Beginning 2021, The FDCP had started to acquire Philippine release rights to a handful of foreign-language films such as Portrait of a Lady on Fire and The Worst Person in the World. Under the Film Cultural Exchange Program (FCEP), the films are rated through the FDCP rating system pursuant to the agreed-upon guidelines by the FDCP and the MTRCB.

As of 2023, the FDCP had acquired the following films for distribution:

===2023===
- Aftersun (United Kingdom, United States; 2022)
- Close (Belgium, Netherlands, France; 2022)
- Return to Seoul (Cambodia; 2022)
- Corsage (Austria, France, Germany, Luxembourg; 2022)

===2024===
- Anatomy of a Fall (France, 2023)
- How to Have Sex (United Kingdom, 2023)
- Only the River Flows (China, 2023)

===2025===
- A Traveler's Needs (South Korea, 2024)
- Bird (United Kingdom, France, Germany; 2024)
- Black Dog (China, 2024)
- Dahomey (France, Senegal; 2024)
- Flow (Latvia, France, Belgium; 2024)
- I'm Still Here (Brazil, France; 2024)
- Memoir of a Snail (Australia; 2024)
- The Seed of the Sacred Fig (Germany, Iran, France; 2024)
- Young Hearts (Belgium, Netherlands; 2024)

===2026===
- Case 137 (France; 2025)
- It Was Just an Accident (France, Iran; 2025)
- Resurrection (China, France; 2025)
- The Secret Agent (Brazil, France; 2025)
- Sentimental Value (Norway, France, United Kingdom; 2025)
- Sound of Falling (Germany; 2025)

====Pista ng Pelikulang Pilipino====

The Pista ng Pelikulang Pilipino is a one-week exclusive screening of Filipino films in all theaters nationwide.
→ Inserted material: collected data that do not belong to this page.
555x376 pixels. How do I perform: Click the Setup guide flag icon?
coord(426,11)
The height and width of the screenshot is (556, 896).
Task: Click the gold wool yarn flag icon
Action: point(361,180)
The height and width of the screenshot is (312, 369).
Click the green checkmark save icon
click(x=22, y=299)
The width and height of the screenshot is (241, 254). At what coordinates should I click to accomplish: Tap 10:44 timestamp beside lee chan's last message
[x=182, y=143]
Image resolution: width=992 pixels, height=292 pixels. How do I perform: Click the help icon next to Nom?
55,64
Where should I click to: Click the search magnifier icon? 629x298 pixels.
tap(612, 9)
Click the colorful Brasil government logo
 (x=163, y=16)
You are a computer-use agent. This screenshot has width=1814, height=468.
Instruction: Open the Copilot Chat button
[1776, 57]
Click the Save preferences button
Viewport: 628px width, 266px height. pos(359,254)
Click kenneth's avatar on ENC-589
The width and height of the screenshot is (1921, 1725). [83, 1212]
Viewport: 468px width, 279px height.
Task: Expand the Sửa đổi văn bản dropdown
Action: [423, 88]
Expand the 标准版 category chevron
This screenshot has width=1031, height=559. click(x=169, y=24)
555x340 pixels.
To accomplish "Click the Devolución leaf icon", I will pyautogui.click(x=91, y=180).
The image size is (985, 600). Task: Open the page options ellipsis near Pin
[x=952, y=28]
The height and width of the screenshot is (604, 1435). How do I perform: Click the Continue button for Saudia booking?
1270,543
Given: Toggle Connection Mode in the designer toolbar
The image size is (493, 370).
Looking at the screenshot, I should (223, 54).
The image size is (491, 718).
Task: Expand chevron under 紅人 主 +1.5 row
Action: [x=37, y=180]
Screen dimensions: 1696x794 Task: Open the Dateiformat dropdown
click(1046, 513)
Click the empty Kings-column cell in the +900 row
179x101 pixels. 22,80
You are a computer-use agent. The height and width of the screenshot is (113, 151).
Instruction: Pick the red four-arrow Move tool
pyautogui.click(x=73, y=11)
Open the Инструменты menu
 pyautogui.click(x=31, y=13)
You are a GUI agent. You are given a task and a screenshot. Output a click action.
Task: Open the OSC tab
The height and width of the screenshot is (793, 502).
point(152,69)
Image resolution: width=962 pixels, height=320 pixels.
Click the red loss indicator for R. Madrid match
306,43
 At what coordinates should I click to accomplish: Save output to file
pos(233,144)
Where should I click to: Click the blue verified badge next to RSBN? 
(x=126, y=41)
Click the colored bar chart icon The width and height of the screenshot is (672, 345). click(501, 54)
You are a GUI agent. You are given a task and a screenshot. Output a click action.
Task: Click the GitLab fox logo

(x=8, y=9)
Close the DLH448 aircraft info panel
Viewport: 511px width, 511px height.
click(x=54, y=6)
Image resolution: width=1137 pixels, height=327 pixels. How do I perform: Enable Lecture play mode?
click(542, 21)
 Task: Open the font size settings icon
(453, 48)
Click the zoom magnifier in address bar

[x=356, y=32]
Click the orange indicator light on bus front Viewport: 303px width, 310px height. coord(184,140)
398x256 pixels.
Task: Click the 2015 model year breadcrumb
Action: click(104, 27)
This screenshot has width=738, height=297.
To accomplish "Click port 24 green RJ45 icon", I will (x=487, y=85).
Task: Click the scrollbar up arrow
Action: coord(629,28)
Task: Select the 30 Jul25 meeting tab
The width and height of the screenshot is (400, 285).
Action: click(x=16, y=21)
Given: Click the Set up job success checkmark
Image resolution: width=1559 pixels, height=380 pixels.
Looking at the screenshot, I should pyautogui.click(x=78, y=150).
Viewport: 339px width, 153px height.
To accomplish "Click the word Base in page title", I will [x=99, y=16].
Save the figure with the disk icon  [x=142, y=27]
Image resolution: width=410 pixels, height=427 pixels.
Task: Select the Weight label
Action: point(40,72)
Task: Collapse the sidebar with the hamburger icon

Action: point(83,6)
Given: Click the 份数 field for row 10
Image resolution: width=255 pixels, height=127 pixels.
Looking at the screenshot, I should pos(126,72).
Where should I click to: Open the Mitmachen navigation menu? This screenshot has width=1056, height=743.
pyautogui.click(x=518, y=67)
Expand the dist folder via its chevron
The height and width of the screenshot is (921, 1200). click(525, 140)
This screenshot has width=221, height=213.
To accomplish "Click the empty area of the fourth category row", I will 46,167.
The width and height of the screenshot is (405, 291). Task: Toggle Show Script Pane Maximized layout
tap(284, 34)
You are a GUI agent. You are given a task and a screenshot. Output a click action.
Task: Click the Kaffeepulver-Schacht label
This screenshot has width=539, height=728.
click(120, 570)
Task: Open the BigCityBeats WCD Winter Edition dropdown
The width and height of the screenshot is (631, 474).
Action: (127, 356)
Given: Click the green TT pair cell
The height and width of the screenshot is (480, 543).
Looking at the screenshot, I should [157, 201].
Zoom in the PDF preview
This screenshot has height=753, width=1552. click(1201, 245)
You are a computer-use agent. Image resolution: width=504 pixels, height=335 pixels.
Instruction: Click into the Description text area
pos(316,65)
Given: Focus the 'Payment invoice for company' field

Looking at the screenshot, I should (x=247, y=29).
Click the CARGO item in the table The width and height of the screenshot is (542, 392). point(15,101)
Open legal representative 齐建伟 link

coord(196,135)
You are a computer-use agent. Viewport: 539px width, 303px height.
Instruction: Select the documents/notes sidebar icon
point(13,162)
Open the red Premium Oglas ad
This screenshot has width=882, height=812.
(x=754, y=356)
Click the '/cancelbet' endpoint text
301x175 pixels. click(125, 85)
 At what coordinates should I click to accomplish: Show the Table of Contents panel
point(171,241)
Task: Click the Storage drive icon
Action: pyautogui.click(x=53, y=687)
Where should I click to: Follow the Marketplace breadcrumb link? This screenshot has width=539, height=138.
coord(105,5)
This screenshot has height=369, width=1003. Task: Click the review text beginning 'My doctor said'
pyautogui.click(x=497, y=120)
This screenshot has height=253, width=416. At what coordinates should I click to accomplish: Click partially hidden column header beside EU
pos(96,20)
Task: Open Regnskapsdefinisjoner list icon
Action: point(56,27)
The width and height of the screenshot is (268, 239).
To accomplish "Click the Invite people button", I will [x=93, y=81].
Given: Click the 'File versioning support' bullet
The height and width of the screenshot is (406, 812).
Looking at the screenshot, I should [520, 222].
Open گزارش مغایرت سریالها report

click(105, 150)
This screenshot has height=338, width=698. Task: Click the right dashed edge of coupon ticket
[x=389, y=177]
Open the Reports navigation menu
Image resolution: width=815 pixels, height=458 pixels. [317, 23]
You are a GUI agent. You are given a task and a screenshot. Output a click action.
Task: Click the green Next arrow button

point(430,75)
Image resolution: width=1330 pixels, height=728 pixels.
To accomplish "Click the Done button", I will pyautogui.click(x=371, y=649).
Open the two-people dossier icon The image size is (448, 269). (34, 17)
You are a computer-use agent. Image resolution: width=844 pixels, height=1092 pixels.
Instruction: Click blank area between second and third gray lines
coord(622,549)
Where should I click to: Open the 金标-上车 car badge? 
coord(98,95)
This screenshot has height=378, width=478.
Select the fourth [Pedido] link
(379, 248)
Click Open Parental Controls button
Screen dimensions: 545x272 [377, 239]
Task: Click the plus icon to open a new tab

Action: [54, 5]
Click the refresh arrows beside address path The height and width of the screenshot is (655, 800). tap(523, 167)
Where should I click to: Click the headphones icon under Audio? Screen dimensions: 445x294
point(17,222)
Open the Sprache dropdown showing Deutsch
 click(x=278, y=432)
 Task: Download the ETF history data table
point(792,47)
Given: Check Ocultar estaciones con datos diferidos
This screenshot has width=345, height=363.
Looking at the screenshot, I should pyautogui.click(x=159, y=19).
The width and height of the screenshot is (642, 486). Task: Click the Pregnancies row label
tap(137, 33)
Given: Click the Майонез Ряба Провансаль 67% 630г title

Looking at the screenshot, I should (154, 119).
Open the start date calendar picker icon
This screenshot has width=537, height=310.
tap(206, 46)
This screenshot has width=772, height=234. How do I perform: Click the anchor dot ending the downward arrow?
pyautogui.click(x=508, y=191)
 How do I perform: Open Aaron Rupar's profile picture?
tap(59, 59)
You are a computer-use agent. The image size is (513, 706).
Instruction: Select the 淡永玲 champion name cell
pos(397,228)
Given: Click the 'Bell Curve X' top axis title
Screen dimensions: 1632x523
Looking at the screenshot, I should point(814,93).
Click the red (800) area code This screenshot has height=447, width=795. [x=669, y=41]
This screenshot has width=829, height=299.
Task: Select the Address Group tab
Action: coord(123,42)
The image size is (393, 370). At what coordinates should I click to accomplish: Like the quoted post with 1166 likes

It was launched in August 2017 by the Film Development Council of the Philippines in partnership with theaters nationwide.

====CineLokal====
CineLokal is an alternative and accessible venue for exhibiting Filipino and world cinema. Started last April 19, 2017, eight theaters was dedicated by SM Cinemas in the Philippines to screening two films selected by the FDCP. The selection ranges from award-winning Filipino movies, independently produced movies, regional films, classic films from great Filipino directors, and limited release foreign films.